The Tahltan First Nation is ramping up its opposition to a copper-gold exploration project in their traditional territory, and are effectively issuing an eviction notice to the company behind it.
The Tahltan say they are opposed to Doubleview Gold Corp. (TSXV:DBG, OTC PINK: DBLVF) and its Hat project and want its operations to cease.
Recent assay results published by the company indicate the Hat project -- located in the Sheslay Valley, 95 kilometres southwest of Dease Lake -- has not only gold and copper, but some recoverable cobalt as well. Cobalt is increasingly in demand in electric car batteries.
The Tahltan’s opposition to the exploration project is unusual. The Tahltan are arguably the most mining friendly First Nation in B.C. They support and have agreements with a number of mining companies and projects. They even co-own the drilling company that worked on the Hat property.
But the Tahltan have drawn a line in the sand with Doubleview and the Hat project, saying the project is in a culturally sensitive area and that the company has been disrespectful and has failed to follow the protocols the Tahltan sets out for resource companies.
“Tahltans take pride in working meaningfully with industry partners and the province,” Chad Norman Day, president of the Tahltan Central Government, said in a press release. “But this company has continually been disrespectful and resistant to following the protocols and processes we have in place with mineral exploration companies throughout Tahltan Territory.
“We will be taking all actions necessary to protect our land and resources, including keeping Doubleview from pursuing their interests in our territory any further.”
The Tahltan Central Government has an engagement framework that sets out protocols for resource companies operating in Tahltan territory.
“Doubleview has failed to conduct its operations according to Tahltan protocols and refuses to abide by the TCG’s engagement framework,” the Tahltan say in their press release.
“As a result, the Tahltan Nation will adamantly oppose Doubleview’s continued operations within Tahltan Territory and will take further steps to ensure the company’s activities will cease.”
Doubleview has not yet responded to the Tahltan's position.
In 2015, Doubleview claimed the Tahltan had blockaded drilling operations, and tried, but failed, to get an injunction against the Tahltan.

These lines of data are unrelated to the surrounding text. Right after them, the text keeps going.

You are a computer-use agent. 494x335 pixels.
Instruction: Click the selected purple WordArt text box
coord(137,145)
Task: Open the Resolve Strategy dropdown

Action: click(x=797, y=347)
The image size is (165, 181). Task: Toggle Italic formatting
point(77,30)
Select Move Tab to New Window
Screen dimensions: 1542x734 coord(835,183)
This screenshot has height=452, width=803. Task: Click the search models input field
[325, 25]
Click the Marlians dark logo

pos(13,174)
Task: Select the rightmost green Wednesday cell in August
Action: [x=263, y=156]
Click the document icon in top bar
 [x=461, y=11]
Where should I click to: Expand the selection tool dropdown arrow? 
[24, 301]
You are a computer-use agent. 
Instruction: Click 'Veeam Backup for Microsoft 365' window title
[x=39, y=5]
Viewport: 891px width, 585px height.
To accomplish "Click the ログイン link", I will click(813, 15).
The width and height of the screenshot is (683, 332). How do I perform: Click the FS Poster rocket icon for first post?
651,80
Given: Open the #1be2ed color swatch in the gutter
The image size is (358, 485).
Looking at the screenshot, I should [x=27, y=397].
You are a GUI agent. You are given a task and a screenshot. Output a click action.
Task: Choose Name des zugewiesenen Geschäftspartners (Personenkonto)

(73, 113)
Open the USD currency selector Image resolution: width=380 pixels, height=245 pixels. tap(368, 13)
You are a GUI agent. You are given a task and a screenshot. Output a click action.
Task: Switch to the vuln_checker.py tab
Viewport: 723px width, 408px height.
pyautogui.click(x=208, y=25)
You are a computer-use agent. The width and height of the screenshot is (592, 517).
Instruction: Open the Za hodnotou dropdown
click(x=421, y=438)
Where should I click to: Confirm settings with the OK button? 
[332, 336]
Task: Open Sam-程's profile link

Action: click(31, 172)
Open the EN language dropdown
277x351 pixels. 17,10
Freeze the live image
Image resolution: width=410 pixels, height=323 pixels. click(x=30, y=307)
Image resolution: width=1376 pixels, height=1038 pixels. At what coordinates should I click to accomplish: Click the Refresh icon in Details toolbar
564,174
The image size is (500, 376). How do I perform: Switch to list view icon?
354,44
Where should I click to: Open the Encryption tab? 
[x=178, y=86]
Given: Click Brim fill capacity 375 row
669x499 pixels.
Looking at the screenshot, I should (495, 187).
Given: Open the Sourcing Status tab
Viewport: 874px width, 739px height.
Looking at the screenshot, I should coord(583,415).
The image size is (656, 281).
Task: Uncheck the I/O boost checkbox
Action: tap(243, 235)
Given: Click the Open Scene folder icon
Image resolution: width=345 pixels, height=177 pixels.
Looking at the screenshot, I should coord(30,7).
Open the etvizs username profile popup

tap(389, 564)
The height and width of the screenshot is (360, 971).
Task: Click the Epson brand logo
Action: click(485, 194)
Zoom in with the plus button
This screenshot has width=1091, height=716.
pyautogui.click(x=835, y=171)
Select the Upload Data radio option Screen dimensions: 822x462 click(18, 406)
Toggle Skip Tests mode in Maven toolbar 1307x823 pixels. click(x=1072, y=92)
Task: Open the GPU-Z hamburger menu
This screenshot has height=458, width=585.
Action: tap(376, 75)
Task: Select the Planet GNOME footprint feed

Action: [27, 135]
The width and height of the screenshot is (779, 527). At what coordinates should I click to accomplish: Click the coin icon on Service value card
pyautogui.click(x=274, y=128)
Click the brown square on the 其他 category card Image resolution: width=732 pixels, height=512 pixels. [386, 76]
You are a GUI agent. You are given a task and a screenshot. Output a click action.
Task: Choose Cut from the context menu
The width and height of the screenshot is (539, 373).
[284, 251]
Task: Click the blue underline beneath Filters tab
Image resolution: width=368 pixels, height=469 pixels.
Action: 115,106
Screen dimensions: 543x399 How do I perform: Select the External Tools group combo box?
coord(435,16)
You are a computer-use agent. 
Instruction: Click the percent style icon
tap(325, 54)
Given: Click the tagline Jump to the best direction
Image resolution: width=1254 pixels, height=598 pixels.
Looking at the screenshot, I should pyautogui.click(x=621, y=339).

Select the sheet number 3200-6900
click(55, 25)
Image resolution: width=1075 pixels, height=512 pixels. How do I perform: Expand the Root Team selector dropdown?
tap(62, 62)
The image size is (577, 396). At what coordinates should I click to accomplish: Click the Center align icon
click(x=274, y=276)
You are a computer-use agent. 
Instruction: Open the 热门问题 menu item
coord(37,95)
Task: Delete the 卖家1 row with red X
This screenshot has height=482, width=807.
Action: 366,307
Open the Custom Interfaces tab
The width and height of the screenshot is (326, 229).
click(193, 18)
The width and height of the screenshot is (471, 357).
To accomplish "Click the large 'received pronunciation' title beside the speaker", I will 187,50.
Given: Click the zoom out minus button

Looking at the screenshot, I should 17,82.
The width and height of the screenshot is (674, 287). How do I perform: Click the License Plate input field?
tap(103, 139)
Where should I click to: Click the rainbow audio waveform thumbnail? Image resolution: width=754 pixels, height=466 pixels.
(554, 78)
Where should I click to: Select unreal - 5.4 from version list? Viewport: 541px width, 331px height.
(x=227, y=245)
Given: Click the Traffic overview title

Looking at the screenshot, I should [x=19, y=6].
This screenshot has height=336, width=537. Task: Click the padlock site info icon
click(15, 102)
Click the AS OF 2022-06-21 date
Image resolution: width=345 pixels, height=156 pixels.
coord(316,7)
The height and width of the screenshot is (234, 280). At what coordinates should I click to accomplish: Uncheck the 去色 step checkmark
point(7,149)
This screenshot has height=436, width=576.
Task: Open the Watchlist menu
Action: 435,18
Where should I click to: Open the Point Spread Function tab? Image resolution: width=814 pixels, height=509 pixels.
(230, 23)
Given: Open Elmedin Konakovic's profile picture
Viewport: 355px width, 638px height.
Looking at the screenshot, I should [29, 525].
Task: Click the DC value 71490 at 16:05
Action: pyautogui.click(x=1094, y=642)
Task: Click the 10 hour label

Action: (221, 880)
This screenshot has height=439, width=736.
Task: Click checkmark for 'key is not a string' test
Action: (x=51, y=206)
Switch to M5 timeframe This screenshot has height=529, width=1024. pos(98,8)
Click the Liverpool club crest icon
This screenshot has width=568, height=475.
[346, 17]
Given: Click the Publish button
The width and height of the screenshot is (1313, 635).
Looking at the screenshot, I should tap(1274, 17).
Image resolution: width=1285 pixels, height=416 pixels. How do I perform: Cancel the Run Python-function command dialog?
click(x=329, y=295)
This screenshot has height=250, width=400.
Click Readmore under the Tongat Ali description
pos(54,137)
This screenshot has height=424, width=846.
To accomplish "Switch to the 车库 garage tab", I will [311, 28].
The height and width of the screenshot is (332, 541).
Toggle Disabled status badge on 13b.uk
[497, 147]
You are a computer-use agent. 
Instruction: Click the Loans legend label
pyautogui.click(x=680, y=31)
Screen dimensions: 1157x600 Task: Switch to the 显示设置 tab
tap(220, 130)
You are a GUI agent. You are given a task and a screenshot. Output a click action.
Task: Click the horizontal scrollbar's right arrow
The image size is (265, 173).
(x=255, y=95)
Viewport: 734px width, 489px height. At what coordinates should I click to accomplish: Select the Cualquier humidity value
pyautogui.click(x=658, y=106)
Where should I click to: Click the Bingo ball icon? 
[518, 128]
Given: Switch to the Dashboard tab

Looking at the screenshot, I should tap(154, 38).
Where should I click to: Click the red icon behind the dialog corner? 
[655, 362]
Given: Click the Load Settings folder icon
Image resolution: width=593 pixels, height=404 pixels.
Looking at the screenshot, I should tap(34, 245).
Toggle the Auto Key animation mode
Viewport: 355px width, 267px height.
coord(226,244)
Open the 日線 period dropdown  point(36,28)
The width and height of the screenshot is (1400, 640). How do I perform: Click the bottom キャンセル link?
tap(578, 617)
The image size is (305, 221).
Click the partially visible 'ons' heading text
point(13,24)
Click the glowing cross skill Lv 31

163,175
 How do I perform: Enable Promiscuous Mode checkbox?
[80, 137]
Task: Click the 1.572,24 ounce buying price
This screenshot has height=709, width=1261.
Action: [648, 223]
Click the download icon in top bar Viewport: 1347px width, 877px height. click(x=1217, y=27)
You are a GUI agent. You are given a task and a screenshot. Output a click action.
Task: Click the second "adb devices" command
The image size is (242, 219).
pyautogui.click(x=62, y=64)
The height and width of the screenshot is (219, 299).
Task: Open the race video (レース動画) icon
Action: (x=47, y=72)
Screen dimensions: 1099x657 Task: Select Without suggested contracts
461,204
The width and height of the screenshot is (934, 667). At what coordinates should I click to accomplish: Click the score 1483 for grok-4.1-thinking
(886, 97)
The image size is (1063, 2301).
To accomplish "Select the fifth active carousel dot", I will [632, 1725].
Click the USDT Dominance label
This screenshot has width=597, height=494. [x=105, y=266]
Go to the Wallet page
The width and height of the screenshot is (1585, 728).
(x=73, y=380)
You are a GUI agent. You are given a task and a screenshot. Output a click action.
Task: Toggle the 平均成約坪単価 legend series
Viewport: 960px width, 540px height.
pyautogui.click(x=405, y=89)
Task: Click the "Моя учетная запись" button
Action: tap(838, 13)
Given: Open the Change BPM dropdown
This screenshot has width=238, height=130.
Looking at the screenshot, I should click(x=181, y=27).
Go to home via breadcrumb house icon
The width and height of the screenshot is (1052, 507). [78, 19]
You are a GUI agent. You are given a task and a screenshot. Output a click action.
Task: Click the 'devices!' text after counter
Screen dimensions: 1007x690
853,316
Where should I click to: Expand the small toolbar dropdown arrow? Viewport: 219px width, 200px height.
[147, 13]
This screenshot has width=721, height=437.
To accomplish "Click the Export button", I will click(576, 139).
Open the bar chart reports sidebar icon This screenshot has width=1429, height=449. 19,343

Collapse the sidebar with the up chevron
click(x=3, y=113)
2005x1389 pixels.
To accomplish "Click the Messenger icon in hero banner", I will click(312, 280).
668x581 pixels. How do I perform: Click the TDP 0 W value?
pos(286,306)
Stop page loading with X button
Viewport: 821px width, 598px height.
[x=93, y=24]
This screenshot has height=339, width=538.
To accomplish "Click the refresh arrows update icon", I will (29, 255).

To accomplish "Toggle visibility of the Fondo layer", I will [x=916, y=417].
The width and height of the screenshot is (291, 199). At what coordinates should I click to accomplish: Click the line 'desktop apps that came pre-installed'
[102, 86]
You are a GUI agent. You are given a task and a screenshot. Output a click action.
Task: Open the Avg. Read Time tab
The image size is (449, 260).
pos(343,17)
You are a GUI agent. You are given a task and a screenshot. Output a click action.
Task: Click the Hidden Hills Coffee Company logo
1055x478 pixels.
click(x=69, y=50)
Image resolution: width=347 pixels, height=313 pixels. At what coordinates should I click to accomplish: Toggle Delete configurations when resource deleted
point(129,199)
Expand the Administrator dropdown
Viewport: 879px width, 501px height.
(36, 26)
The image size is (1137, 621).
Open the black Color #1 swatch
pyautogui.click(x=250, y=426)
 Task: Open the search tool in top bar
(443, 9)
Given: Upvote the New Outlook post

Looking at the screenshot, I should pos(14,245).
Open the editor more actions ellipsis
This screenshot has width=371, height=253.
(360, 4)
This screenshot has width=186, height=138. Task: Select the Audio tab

Doubleview tried to obtain an injunction against the Tahltan after Day and Tahltan elders flew in by helicopter to the site to speak to the company’s CEO in 2015. Day also spoke to the drilling crew, some of whom are Tahltan members who work for Tahltan Drilling, a partnership between the Tahltan Development Corp. and Geotech Drilling Services Ltd.
After Day visited the site, and spoke with the crew, the drilling crew ceased all work. Doubleview characterized the visit by the Tahltan as a blockade and sought an injunction against any further interference with its work.
But in 2016, the BC Supreme Court dismissed the Doubleview’s request for an injunction, saying the Tahltan had not blockaded the site. The court even questioned the validity of Doubelview's permit, saying that there were certain conditions attached to it -- conducting an archaeological study, for example -- that may not have been met.
The court noted, “the drilling was shut down because the drillers refused to participate further. None of the defendants physically obstructed access to the drill.
“There was no blockade in a physical sense, as that term is generally understood. No driller was physically obstructed from access to the drills. The defendants appear to have relied entirely on moral suasion to achieve their desired outcome.”
Doubleview’s application for an injunction was dismissed.
The Tahltan say they expect the provincial government will not be issuing any more permits to Doubleview for its Hat project.
"This should serve as notice that the Tahltan Nation will not tolerate any company that attempts to operate within Tahltan Territory if they fail to build a respectful relationship with the Tahltan governments and communities through respecting Tahltan laws, protocols and the distinct title and rights of the Tahltan people," the TCG concludes in its press release.